Work task =>
When you reach the line containing "999x549 pixels." in the records below, start copying exactly, and stop once you have copied the line containing "This screenshot has width=1324, height=1218.".

Source data =>
++++

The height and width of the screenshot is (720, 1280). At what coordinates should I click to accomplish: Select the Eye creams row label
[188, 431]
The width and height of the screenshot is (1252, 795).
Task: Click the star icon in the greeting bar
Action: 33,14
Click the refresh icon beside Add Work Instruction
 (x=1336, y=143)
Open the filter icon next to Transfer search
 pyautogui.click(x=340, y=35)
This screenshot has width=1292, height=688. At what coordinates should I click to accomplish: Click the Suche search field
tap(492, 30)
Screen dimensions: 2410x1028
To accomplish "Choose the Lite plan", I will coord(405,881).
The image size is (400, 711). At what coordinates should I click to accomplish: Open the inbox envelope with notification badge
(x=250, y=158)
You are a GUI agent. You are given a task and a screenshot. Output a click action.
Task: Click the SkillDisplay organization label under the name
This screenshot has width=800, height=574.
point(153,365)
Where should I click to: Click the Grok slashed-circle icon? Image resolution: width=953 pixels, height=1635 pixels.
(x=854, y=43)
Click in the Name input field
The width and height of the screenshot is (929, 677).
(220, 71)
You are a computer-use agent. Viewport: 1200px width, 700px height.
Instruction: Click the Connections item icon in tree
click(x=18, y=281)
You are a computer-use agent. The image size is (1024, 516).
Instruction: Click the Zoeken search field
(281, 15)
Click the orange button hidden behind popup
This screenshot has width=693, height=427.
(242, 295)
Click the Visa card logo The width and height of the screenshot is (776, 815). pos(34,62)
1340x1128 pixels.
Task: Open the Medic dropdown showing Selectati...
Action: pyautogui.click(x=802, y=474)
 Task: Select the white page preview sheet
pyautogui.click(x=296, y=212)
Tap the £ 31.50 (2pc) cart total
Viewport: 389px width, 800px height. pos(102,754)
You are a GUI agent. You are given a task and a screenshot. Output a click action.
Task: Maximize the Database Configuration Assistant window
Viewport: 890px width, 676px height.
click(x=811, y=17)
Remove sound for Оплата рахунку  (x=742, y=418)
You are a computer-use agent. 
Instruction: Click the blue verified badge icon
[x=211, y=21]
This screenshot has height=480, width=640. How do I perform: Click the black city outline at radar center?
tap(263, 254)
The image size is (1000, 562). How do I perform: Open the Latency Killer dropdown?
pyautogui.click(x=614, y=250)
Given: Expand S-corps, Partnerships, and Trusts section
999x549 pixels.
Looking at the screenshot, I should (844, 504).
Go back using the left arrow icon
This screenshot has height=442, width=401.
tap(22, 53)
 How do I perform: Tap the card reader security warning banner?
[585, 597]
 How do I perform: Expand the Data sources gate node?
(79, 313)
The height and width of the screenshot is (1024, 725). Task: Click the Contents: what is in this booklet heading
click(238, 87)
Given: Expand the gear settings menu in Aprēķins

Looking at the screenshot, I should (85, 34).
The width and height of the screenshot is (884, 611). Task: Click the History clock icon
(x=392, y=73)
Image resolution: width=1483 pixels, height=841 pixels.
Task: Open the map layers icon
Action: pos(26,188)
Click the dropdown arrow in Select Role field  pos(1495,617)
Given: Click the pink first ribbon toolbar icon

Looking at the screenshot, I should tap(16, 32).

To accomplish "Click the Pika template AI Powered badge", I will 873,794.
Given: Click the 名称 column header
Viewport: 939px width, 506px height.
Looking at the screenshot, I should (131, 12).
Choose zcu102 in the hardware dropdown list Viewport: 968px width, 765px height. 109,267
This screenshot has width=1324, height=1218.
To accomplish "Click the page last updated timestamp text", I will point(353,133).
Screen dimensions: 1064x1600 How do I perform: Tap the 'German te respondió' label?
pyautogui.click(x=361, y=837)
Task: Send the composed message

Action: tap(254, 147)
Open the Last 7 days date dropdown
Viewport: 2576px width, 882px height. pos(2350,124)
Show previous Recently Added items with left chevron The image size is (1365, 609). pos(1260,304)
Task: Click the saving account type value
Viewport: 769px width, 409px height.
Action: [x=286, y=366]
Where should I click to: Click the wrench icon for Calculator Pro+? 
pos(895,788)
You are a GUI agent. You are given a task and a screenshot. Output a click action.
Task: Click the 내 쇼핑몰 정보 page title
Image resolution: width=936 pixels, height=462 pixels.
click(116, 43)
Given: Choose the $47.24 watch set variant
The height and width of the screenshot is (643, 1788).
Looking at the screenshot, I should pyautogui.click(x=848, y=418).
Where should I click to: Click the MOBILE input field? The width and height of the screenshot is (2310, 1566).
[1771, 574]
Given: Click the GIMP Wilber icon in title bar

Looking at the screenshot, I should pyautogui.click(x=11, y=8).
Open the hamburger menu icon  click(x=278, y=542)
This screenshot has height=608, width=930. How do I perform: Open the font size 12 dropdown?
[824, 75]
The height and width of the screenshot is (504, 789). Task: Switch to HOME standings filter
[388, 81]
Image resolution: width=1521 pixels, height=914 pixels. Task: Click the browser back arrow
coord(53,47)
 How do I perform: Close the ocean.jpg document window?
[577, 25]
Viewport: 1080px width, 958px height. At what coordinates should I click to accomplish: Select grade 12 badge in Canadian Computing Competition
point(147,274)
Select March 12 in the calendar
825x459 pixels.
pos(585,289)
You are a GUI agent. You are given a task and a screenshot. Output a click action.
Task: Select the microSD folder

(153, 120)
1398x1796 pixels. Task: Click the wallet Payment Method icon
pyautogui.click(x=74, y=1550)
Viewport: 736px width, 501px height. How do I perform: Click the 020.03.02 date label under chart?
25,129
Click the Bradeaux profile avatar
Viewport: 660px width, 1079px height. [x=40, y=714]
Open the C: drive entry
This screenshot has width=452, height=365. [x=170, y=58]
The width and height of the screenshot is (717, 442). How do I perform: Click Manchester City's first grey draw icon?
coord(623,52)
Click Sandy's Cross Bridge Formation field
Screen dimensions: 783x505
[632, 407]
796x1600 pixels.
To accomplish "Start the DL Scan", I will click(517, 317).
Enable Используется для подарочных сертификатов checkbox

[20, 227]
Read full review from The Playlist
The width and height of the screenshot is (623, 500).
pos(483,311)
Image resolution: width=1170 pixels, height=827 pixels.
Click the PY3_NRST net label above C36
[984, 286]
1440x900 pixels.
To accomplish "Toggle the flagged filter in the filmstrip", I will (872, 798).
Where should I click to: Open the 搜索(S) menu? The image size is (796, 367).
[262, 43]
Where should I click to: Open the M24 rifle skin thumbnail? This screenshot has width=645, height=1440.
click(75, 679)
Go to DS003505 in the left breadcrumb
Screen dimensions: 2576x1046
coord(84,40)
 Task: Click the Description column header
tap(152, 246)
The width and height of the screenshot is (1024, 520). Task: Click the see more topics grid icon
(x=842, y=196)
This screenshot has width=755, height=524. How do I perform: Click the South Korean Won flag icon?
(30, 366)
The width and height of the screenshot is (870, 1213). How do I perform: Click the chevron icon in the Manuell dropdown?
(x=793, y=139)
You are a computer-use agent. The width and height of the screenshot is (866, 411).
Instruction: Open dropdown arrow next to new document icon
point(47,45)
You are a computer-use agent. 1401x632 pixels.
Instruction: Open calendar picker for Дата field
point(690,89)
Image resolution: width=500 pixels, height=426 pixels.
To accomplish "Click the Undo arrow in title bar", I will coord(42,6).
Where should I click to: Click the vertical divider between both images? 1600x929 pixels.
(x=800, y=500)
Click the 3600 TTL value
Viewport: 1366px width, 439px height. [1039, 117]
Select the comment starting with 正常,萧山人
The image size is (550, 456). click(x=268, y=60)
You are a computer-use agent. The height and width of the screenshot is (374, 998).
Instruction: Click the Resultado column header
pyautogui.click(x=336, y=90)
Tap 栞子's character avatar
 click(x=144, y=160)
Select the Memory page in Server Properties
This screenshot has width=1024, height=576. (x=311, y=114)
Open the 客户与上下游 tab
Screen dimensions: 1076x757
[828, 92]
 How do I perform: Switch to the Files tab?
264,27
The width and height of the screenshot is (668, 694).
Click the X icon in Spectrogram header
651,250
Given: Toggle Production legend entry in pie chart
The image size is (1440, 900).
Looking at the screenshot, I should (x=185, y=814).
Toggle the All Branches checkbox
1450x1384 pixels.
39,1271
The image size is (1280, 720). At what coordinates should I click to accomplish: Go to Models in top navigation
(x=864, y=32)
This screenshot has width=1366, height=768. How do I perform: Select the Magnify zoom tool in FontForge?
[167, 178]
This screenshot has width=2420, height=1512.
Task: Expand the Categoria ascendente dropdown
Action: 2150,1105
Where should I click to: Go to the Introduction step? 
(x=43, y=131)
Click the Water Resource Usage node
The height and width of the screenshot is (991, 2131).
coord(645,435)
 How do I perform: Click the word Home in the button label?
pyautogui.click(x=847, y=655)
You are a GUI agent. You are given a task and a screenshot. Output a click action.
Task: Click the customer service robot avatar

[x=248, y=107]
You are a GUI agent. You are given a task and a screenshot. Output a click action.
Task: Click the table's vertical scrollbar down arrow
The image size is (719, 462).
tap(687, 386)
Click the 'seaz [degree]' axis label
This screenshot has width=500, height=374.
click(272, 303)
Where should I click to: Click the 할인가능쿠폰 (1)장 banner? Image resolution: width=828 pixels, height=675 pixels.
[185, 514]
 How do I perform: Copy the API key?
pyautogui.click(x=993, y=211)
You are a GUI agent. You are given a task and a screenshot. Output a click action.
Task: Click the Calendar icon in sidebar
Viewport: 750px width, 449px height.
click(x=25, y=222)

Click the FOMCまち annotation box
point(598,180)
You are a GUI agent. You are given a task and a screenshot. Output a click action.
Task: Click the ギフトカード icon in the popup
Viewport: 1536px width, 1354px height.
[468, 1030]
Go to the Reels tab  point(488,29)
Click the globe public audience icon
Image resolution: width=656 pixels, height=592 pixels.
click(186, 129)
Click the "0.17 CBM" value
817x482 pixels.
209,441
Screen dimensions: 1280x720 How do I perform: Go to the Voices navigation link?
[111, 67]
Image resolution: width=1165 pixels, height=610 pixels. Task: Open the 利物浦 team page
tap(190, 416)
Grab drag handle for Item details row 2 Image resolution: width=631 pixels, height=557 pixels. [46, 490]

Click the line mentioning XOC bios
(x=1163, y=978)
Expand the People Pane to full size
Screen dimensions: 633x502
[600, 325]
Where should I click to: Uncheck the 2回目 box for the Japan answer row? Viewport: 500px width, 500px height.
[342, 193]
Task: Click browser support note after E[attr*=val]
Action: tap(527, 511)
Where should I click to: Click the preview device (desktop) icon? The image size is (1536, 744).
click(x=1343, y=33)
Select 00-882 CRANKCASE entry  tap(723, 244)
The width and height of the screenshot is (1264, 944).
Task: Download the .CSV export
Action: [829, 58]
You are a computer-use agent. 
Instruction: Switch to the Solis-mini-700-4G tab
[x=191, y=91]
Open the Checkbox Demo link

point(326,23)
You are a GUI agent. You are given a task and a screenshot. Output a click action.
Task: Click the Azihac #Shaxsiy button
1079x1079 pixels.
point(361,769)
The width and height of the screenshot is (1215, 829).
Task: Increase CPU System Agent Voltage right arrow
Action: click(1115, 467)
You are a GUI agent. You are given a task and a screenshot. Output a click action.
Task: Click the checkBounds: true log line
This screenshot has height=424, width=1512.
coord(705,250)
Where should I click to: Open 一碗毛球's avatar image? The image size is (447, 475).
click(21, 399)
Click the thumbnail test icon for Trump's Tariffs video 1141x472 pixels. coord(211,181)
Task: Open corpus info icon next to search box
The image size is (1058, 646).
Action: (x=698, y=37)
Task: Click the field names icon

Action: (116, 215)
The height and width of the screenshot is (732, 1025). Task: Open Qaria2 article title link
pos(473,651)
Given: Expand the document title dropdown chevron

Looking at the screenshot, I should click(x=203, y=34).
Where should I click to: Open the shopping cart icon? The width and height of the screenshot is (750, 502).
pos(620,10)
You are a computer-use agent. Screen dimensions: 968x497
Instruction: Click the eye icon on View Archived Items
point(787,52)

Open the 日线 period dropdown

++++

Exercise solution =>
999x549 pixels.
Looking at the screenshot, I should (844, 504).
Go back using the left arrow icon
This screenshot has height=442, width=401.
tap(22, 53)
 How do I perform: Tap the card reader security warning banner?
[585, 597]
 How do I perform: Expand the Data sources gate node?
(79, 313)
The height and width of the screenshot is (1024, 725). Task: Click the Contents: what is in this booklet heading
click(238, 87)
Given: Expand the gear settings menu in Aprēķins

Looking at the screenshot, I should (85, 34).
The width and height of the screenshot is (884, 611). Task: Click the History clock icon
(x=392, y=73)
Image resolution: width=1483 pixels, height=841 pixels.
Task: Open the map layers icon
Action: pos(26,188)
Click the dropdown arrow in Select Role field  pos(1495,617)
Given: Click the pink first ribbon toolbar icon

Looking at the screenshot, I should tap(16, 32).

To accomplish "Click the Pika template AI Powered badge", I will 873,794.
Given: Click the 名称 column header
Viewport: 939px width, 506px height.
Looking at the screenshot, I should (131, 12).
Choose zcu102 in the hardware dropdown list Viewport: 968px width, 765px height. 109,267
This screenshot has width=1324, height=1218.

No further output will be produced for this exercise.